どっぷり愛して~イケメン社長と秘密の残業~


「ねぇ、小久保。クリスマスどうすんの?」


パソコンの画面を見ながら、吉岡先輩が話しかけてきた。


「う~ん。予定なしです」

「一緒にパーティーでもする?」

「独身最後のクリスマスなんですから、佐竹さんとふたりで過ごしてくださいよ。
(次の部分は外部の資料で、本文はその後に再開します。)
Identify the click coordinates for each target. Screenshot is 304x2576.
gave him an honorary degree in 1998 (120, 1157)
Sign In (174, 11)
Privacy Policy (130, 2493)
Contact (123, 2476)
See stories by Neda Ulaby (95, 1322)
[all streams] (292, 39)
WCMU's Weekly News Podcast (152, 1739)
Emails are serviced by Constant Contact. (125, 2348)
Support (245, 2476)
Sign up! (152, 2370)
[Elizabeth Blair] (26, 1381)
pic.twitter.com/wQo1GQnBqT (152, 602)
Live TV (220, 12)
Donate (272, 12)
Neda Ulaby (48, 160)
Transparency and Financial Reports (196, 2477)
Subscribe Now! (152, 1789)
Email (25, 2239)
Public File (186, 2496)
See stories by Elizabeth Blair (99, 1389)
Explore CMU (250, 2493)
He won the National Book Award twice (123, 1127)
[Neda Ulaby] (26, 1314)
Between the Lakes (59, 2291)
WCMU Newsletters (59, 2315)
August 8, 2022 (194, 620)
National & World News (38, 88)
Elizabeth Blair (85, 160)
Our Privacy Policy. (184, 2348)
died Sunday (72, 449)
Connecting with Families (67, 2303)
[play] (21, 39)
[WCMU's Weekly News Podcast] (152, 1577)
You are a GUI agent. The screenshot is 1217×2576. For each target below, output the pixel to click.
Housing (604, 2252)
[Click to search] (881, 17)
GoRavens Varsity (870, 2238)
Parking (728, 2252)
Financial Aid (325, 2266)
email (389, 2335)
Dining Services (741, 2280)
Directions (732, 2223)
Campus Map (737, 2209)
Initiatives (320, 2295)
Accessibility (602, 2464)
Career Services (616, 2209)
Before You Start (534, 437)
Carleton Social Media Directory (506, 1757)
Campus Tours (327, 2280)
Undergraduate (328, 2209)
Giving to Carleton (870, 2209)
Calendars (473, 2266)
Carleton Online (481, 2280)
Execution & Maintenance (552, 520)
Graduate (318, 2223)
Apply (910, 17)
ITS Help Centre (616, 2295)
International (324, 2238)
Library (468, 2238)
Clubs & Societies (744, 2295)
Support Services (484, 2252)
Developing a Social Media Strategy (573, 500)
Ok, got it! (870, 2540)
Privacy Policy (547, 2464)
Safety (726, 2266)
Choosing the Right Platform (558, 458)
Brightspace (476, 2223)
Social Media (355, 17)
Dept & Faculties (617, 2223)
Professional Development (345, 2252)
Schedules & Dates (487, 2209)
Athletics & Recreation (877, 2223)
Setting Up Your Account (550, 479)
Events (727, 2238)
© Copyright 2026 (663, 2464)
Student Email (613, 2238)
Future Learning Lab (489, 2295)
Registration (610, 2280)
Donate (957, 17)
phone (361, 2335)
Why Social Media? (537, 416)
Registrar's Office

私は大丈夫ですから」


何かと気にかけてくれる吉岡先輩は、飲みに誘ってくれたり買い物に付き合ってくれたりと、私の支えになってくれた。


2週間後には、もうクリスマス。

クリスマスムードが高まっていて、さすがに会いたくなる。

買い物をしていてもクリスマスソングがかかっているし、クリスマスを意識してしまう。

一緒に過ごしたいのは、正直な気持ちだけど、今年は我慢、我慢。

これから先、ずっと一緒に過ごすための我慢。



数日後、ランチから戻り、デスクでコーヒーを飲みながら椅子に腰かけ吉岡先輩と話している時だった。


「あの、小久保さん」

声をかけてきたのは、新井君。

あのカフェでの一件でちゃんとお断りしてからも、普通に接することができたのは、新井君は何もなかったようにしてくれたから。
そこは本当に感謝している。



「ちょっといいですか?」


呼び出され、心配そうな吉岡先輩を置いて私は立ち上がる。


「あの、実は中井さんから……これを小久保さんに見せてあげてって渡されて」


中井さんって相談役の秘書さんだよね。

私は、新井君から受け取った封筒の中身を見て、涙が出そうになった。


「これ、仕事の資料で社長から送られてきた写真の一部なんですけど、端に社長が写ってたから、良かったら渡してほしいって」

「働いてる姿見れるなんて。嬉しい。ありがとう!!でも、新井君がどうして?」

「あ、コンパ頼まれたことがあって、顔見知りで……ってのも嘘臭いっすね」


苦笑いを浮かべた新井君。

これを新井君に渡すってことは、どういうこと?

新井君が私と圭史さんの秘密を知ってるってことを中井さんはわかっているってこと?